> [TO DO] According to the text, how many radial grid cells did the simulation model use between the wellbore and the reservoir boundary?

> [TEXT]

++++

This study aims to quantify the impact of retrograde condensation on gas deliverability across a range of reservoir and fluid conditions representative of Central Asian gas-condensate fields, and to evaluate the relative effectiveness of four mitigation strategies through calibrated compositional reservoir simulation. The specific objectives are: to characterize the relationship between pressure decline below the dewpoint and gas deliverability loss; to assess the sensitivity of deliverability impairment to fluid composition richness and reservoir permeability; and to compare the deliverability recovery achievable through gas cycling, hydraulic fracturing, chemical treatment, and well blowdown.
Vol. 9, (Issue 2/2026) METHODS The study utilized PVT and reservoir data from three gas-condensate fields in the Bukhara-Khiva region of Uzbekistan, designated as Fields A, B, and C. These fields represent a range of fluid richness and reservoir quality: Field A is a lean gascondensate (CGR = 45 STB/MMSCF, dewpoint = 4,850 psi), Field B is a mediumrichness condensate (CGR = 120 STB/MMSCF, dewpoint = 5,200 psi), and Field C is a rich gas-condensate (CGR = 210 STB/MMSCF, dewpoint = 5,680 psi). Laboratory PVT analyses including CCE, CVD, and separator tests were available for all three fluids and were used to tune Peng-Robinson EOS models using regression on critical properties and binary interaction parameters (Whitson & Brulé, 2000:256). A radial compositional reservoir simulation model was constructed using a commercial simulator (CMG-GEM), employing a logarithmically spaced radial grid with 40 cells extending from the wellbore (rw = 0.354 ft) to the reservoir boundary (re = 3,280 ft), and 10 vertical layers. The fine grid spacing near the wellbore (minimum Δr = 0.5 ft) was essential for accurately capturing the steep saturation gradients associated with condensate banking (Fevang & Whitson, 1996:225). The EOS-tuned fluid models were incorporated into the simulator, and relative permeability curves were derived from special core analysis (SCAL) data using the Corey correlation, with velocitydependent corrections applied near the wellbore based on the capillary number model of Henderson et al. (1998:204).

++++

> [SOURCE DATA]
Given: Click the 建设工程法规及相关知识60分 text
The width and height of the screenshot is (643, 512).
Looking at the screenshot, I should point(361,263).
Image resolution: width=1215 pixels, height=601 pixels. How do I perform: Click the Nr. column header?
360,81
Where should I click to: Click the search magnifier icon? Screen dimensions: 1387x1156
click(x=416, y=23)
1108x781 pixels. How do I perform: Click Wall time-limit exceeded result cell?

++++

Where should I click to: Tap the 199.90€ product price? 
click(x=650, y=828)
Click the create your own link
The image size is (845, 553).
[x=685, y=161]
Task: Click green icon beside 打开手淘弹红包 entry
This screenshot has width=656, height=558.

++++

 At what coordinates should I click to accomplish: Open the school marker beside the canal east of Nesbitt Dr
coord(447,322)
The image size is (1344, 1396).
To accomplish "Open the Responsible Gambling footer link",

++++

> [ANSWER SPACE] 40 cells